-- WORK TO BE COMPLETED --
Show each line of the entries below in which the word "agent" appears.

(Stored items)
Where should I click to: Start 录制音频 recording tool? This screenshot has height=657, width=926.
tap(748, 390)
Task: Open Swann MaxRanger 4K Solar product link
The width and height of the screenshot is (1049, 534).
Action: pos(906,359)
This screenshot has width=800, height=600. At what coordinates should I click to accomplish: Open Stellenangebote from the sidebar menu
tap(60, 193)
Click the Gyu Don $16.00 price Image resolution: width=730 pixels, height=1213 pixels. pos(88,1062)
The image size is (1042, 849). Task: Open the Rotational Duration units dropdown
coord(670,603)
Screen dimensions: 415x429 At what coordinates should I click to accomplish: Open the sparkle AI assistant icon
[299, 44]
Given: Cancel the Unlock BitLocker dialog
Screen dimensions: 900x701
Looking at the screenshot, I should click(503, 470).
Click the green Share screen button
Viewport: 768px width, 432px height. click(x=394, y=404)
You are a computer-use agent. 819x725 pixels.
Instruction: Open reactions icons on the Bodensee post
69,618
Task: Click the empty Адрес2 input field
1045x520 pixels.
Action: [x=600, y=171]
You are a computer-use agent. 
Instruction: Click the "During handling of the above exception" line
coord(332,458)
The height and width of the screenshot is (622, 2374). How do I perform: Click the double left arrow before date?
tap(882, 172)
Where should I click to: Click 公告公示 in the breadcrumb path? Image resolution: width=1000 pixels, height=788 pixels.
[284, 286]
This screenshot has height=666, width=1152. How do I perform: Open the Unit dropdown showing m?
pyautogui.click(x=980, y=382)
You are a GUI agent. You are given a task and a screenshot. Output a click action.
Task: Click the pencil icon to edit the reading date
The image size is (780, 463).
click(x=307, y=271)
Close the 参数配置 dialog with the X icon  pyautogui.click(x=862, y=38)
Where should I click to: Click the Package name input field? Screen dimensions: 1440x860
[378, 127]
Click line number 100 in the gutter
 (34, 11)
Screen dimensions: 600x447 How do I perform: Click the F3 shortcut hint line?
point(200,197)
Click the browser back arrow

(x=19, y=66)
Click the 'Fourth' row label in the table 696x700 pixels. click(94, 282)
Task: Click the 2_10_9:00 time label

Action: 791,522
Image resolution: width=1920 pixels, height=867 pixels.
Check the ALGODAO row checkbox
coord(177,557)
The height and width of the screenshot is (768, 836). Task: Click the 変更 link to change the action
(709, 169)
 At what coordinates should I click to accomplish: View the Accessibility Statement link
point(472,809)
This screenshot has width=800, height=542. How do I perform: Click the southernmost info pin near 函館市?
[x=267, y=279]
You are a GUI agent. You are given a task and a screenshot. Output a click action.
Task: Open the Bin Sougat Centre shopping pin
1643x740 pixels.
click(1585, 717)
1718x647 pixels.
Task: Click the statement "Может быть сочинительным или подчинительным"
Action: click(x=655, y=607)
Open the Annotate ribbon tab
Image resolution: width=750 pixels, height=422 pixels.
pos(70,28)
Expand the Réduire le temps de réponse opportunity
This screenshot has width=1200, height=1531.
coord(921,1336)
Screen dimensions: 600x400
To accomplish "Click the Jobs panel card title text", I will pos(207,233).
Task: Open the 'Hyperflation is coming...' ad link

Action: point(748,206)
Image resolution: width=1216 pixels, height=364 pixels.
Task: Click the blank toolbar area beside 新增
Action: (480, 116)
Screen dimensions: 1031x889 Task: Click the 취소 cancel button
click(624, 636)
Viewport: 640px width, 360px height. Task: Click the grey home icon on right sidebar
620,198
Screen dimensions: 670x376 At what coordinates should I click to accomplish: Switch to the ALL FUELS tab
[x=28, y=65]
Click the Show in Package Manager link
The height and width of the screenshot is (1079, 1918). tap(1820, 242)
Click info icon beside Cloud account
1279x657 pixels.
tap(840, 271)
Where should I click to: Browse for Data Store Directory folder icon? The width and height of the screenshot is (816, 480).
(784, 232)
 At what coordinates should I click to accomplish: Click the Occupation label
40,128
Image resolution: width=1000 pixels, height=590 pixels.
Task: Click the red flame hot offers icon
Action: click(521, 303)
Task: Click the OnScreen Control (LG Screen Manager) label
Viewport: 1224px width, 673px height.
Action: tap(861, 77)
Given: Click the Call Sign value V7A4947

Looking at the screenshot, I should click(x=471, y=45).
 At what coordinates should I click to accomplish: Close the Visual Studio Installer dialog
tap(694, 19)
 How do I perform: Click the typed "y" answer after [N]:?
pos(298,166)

-- RESPONSE --
You are a computer-use agent. 819x725 pixels.
You are a computer-use agent. 
You are a GUI agent. You are given a task and a screenshot. Output a click action.
You are a GUI agent. You are given a task and a screenshot. Output a click action.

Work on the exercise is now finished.